[MATERIAL SHOWN — start]

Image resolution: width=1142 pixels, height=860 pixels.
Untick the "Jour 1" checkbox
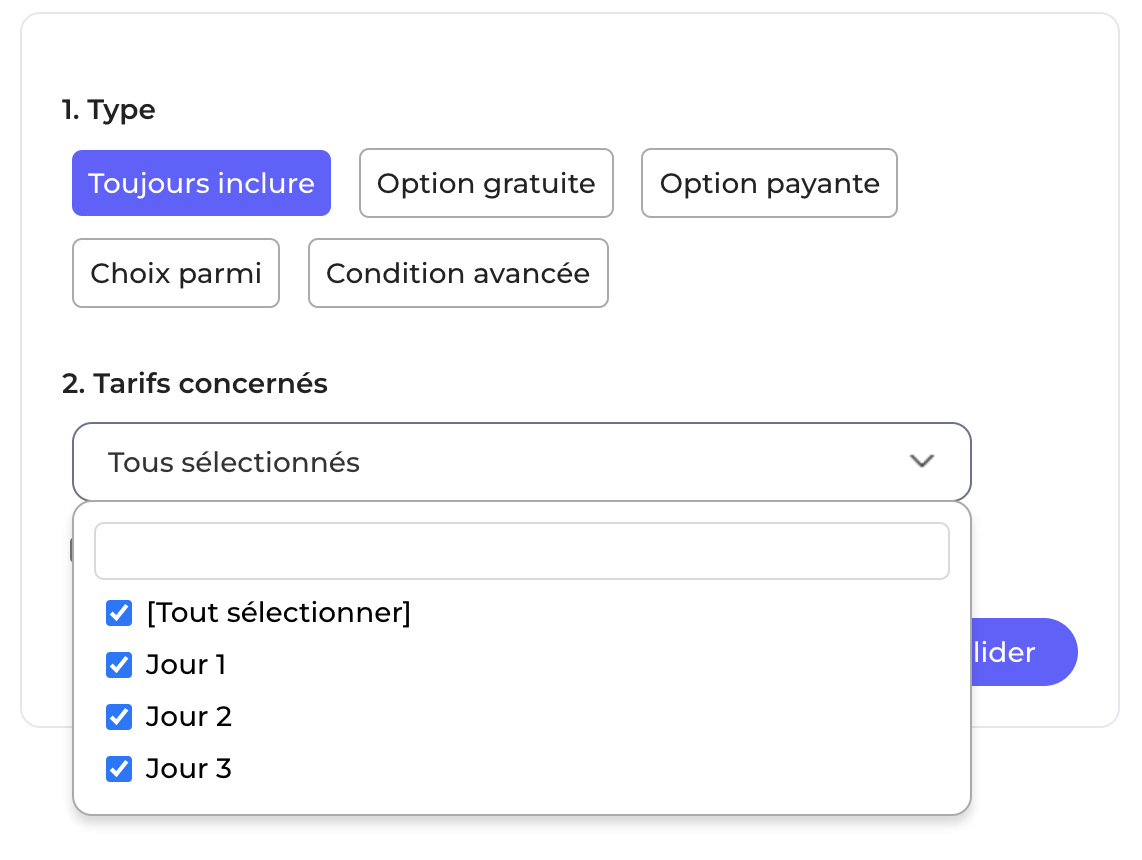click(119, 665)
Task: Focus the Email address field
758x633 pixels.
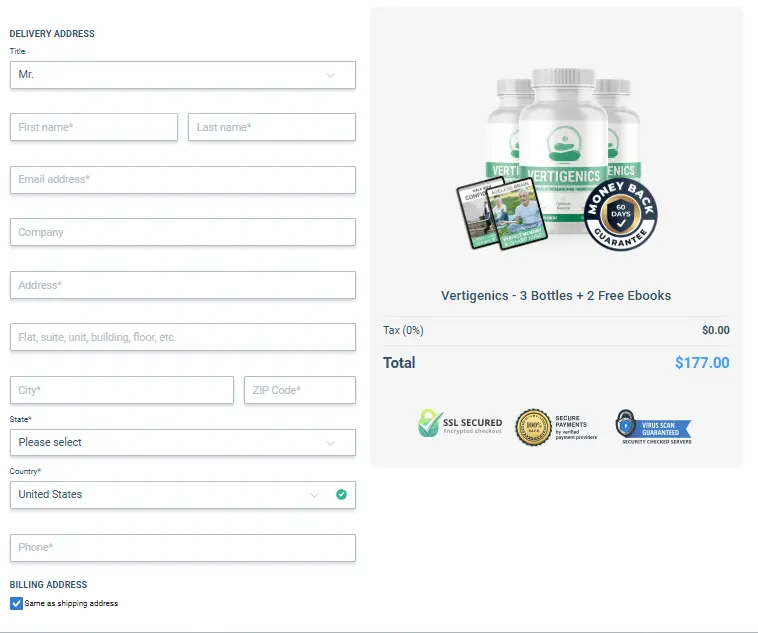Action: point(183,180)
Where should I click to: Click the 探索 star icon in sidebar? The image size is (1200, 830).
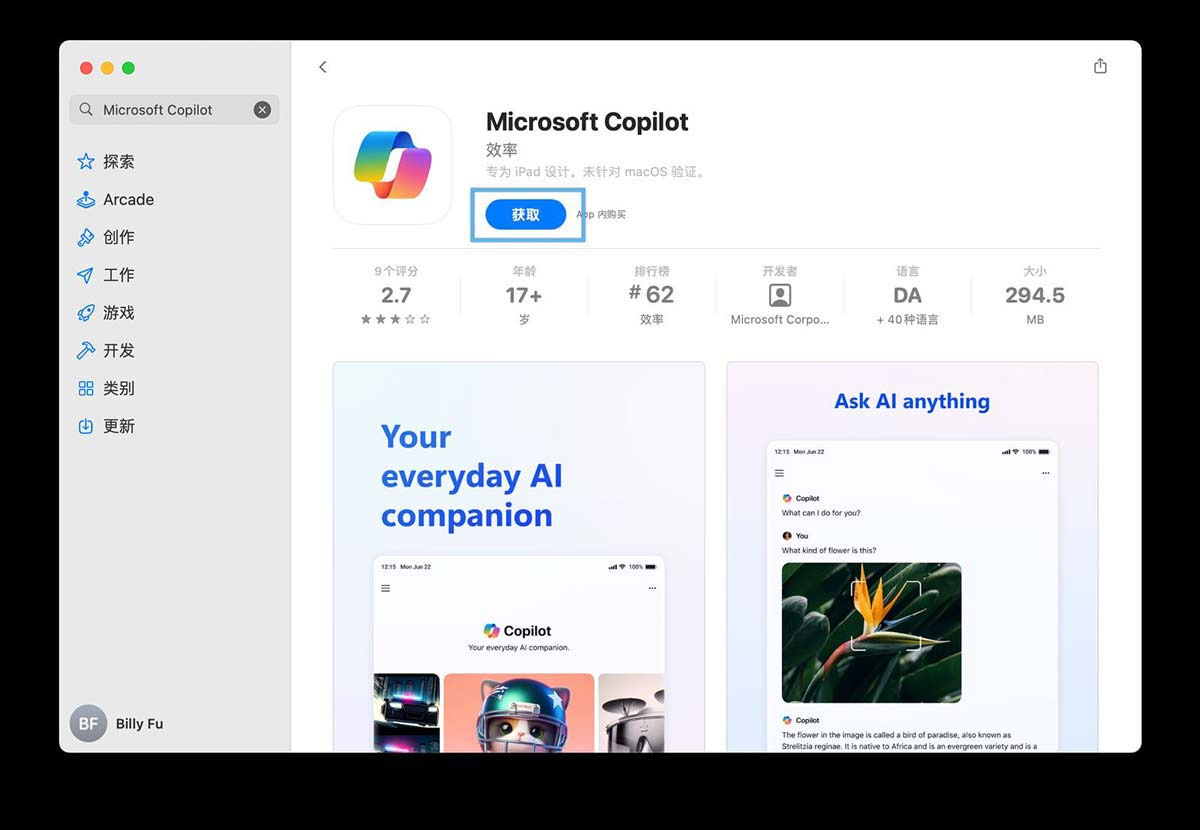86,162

[MATERIAL SHOWN — finish]
[MATERIAL SHOWN — start]

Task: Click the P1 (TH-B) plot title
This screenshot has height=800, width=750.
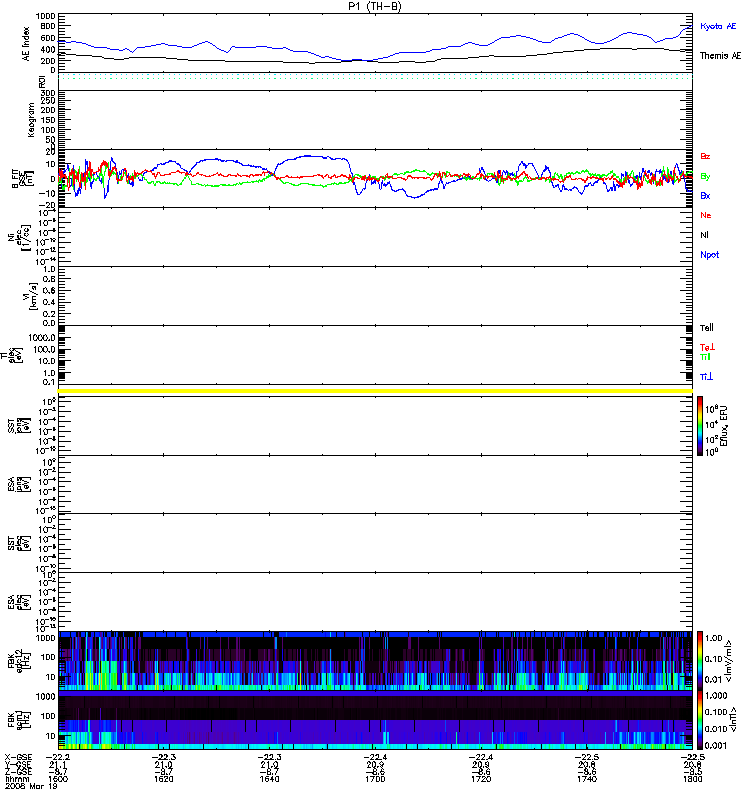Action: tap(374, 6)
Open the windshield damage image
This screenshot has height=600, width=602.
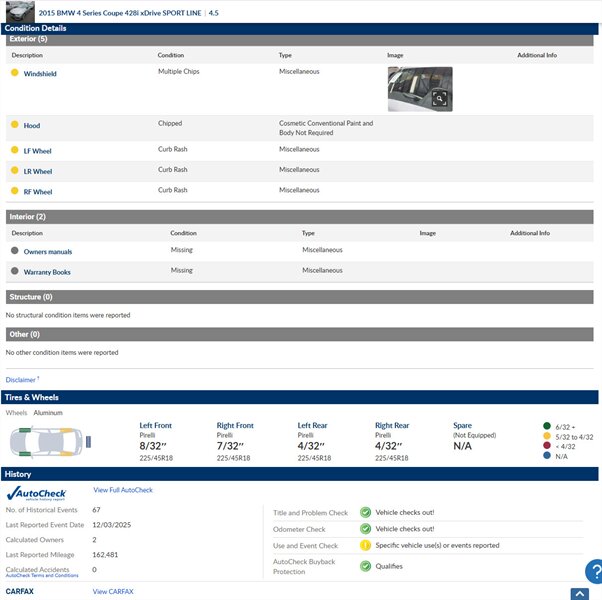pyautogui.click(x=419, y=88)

[MATERIAL SHOWN — finish]

== WORK ITEM ==
For each line above that includes the word "Task", make a copy of that line.

== EXPECTED OUTPUT ==
Task: Focus the Email address field
Task: Click the P1 (TH-B) plot title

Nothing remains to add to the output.